OnGo as a backhaul.  We detected a theme that seems durable: CBRS spectrum can be used by enterprises with far-flung operations to save costs by reducing the installation of wired / optical cables and associated infrastructure.  There was an impressive list of vendors who had equipment at the show, a number of which were gateway devices that made connections between CBRS and other well-known protocols such as Ethernet and WiFi, to name a couple.  While OnGo/CBRS support is not as widespread on devices today, IoT devices supporting other wired and wireless systems certainly are, the list of which includes WiFi, Zigbee, Bluetooth, Ethernet and more.  We were taken by how compelling some presenters made a case for using CBRS simply assuming a reduction in new cabling to enable new systems such as kiosks, surveillance, digital signage, farming, and so on.  Many of these examples would increase the deployment of existing protocols like WiFi, Zigbee, Bluetooth, and Ethernet, instead of reducing their demand.  The idea that OnGo/CBRS competes with existing systems may be incorrect.

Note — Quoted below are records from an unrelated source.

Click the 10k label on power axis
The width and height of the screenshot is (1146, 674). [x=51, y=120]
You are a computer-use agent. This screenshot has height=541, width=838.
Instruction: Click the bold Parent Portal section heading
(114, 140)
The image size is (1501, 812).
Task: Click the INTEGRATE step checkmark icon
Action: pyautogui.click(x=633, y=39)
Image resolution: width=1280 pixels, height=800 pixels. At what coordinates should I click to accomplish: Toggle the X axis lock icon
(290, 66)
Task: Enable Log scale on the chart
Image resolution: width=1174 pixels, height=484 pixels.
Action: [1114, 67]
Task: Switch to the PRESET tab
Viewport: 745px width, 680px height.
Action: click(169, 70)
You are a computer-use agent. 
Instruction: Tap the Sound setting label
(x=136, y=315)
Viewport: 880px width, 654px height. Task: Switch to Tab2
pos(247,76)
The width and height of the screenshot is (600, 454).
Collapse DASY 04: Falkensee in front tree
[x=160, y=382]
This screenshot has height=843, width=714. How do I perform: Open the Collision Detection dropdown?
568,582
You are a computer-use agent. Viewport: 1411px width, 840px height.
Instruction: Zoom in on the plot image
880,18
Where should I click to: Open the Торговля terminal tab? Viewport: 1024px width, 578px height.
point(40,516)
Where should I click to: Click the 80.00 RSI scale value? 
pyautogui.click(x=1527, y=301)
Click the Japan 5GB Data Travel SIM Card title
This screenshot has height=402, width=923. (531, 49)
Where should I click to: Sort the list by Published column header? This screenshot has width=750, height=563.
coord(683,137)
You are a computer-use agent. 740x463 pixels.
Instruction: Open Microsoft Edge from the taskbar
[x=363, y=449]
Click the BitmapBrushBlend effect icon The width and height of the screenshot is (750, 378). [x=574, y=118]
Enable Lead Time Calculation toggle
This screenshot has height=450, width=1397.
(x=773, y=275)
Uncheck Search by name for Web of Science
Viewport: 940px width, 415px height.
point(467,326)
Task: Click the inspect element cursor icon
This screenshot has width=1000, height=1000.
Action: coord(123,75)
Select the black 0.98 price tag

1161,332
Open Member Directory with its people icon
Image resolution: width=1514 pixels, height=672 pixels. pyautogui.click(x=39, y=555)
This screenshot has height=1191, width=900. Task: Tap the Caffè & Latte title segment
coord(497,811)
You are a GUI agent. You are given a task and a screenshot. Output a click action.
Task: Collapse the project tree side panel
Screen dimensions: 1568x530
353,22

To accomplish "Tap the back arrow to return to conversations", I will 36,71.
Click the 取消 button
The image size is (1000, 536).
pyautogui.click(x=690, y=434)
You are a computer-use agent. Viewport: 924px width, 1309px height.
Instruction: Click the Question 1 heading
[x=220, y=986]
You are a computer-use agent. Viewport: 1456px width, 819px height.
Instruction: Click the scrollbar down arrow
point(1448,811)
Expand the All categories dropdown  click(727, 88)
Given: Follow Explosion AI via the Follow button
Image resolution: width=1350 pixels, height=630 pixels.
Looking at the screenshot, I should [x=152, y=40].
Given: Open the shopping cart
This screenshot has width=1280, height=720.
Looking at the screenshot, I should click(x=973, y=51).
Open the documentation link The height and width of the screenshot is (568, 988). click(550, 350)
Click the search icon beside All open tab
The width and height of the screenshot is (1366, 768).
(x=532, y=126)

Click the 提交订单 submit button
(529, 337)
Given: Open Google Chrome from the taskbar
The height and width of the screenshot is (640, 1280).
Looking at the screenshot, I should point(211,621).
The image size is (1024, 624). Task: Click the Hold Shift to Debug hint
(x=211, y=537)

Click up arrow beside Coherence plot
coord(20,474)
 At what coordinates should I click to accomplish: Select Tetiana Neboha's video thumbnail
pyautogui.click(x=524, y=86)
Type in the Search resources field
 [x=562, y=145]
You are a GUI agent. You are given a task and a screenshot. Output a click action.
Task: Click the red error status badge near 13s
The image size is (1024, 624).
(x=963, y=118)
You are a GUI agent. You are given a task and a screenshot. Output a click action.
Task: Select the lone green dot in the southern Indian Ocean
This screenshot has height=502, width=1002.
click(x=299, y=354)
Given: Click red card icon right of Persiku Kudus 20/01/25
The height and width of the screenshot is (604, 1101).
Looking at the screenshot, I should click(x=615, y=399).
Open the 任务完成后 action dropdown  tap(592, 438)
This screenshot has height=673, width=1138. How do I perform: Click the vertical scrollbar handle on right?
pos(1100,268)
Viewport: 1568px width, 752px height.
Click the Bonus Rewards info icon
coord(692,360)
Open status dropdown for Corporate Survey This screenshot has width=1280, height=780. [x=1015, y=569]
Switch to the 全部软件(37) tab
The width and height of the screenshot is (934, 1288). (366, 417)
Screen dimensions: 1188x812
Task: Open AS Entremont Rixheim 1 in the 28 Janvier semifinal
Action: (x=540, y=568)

PAL auctions.  Commissioner O’Reilly said PAL auctions are scheduled for June 25, 2020.  In our formal and informal interviews, we understand there is a growing concern that CBRS spectrum auctions could be aggressively pursued not only by existing Tier 1 mobile operators but also by other players, not least of which could include MSOs and maybe even “Big Tech” companies.  Since the 3.5 GHz spectrum is where many countries besides the US have begun deploying 5G services, making equipment in these frequency bands commonplace, there is ample reason to want to use this spectrum in the US.  Bidders may raise the price high enough that enterprises will choose not to compete, and won’t view the CBRS spectrum as attractive as they had hoped.  In this case, PAL would look quite a bit more like a typical licensed spectrum, similar to other auctions.

OnGo devices abound.  At the show, the following vendors had devices on show (see pictures):  Sercomm, MultiTech, Sierra WIreless, Zyxel, Encore, Cradlepoint, AMIT Wireless, Commscope / Ruckus, Accelleran, Bai Cells, Cambium, Samsung, Google, LG Electronics, Sequans, Telit, JMA Wireless, Motorola Solutions, Cisco, BEC Technologies, Ericsson, ip access, BLINQ, Comba Telecom, and Westell.